▶ [TASK ITEM]:
Work through the data and report how many lines include the string "logo", giving the number alone.

▶ [PROVIDED INFORMATION]:
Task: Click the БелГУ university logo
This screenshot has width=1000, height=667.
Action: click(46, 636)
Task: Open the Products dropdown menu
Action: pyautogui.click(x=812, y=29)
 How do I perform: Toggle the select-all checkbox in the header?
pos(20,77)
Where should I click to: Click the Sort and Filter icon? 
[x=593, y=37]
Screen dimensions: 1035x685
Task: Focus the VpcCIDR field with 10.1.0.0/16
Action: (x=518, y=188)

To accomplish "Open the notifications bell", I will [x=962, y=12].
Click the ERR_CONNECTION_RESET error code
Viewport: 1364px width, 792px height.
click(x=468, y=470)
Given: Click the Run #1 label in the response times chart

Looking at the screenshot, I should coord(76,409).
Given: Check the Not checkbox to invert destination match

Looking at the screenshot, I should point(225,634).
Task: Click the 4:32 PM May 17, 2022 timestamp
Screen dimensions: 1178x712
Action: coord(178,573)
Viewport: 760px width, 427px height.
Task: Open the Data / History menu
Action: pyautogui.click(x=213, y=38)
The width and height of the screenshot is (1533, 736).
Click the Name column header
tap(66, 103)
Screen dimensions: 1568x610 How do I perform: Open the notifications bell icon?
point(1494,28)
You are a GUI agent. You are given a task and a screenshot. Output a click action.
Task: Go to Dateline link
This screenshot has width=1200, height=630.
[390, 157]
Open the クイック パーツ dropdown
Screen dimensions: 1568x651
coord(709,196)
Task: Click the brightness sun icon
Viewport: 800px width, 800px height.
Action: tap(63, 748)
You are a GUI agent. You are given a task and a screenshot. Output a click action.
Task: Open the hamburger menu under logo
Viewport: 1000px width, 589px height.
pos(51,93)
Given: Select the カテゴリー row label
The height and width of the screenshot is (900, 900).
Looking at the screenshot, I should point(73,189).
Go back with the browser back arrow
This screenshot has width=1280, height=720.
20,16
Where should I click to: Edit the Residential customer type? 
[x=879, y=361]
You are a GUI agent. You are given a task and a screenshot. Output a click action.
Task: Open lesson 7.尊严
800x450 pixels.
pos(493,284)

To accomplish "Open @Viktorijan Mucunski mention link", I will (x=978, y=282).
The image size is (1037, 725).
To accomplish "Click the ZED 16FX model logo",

▶ [EXPECTED ANSWER]:
3